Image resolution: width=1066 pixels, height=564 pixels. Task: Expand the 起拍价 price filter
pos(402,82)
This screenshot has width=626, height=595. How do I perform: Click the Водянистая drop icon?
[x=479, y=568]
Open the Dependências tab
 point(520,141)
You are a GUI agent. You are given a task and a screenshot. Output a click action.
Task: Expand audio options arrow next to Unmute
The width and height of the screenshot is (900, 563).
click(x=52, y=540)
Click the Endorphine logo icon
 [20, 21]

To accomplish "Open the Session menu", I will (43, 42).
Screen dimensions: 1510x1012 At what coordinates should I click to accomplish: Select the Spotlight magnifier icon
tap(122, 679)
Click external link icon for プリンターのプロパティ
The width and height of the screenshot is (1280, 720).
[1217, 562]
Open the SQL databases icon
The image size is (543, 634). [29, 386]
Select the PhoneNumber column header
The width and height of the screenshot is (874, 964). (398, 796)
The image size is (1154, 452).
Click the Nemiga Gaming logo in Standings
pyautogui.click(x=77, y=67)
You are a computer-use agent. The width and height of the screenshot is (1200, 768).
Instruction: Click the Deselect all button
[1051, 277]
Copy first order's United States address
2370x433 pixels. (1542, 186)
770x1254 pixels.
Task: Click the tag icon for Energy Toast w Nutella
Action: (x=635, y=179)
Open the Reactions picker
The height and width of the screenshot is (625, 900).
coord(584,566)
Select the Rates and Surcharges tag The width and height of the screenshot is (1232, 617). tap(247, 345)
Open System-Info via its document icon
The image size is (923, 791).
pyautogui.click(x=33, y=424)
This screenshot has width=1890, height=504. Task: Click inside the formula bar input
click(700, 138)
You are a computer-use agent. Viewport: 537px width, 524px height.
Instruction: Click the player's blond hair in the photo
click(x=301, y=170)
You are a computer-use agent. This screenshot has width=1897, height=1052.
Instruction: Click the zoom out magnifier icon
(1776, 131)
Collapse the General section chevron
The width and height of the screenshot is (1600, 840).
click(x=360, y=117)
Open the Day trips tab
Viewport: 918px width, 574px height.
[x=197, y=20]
===
--- What needs to be done ---
Retype the entries exactly, please. Leave no line out.

--- Solution to the exercise ---
Image resolution: width=1066 pixels, height=564 pixels. Task: Expand the 起拍价 price filter
pos(402,82)
This screenshot has width=626, height=595. How do I perform: Click the Водянистая drop icon?
[x=479, y=568]
Open the Dependências tab
 point(520,141)
You are a GUI agent. You are given a task and a screenshot. Output a click action.
Task: Expand audio options arrow next to Unmute
The width and height of the screenshot is (900, 563).
click(x=52, y=540)
Click the Endorphine logo icon
 [20, 21]

To accomplish "Open the Session menu", I will (43, 42).
Screen dimensions: 1510x1012 At what coordinates should I click to accomplish: Select the Spotlight magnifier icon
tap(122, 679)
Click external link icon for プリンターのプロパティ
The width and height of the screenshot is (1280, 720).
[1217, 562]
Open the SQL databases icon
The image size is (543, 634). [29, 386]
Select the PhoneNumber column header
The width and height of the screenshot is (874, 964). (398, 796)
The image size is (1154, 452).
Click the Nemiga Gaming logo in Standings
pyautogui.click(x=77, y=67)
You are a computer-use agent. The width and height of the screenshot is (1200, 768).
Instruction: Click the Deselect all button
[1051, 277]
Copy first order's United States address
2370x433 pixels. (1542, 186)
770x1254 pixels.
Task: Click the tag icon for Energy Toast w Nutella
Action: (x=635, y=179)
Open the Reactions picker
The height and width of the screenshot is (625, 900).
coord(584,566)
Select the Rates and Surcharges tag The width and height of the screenshot is (1232, 617). tap(247, 345)
Open System-Info via its document icon
The image size is (923, 791).
pyautogui.click(x=33, y=424)
This screenshot has width=1890, height=504. Task: Click inside the formula bar input
click(700, 138)
You are a computer-use agent. Viewport: 537px width, 524px height.
Instruction: Click the player's blond hair in the photo
click(x=301, y=170)
You are a computer-use agent. This screenshot has width=1897, height=1052.
Instruction: Click the zoom out magnifier icon
(1776, 131)
Collapse the General section chevron
The width and height of the screenshot is (1600, 840).
click(x=360, y=117)
Open the Day trips tab
Viewport: 918px width, 574px height.
[x=197, y=20]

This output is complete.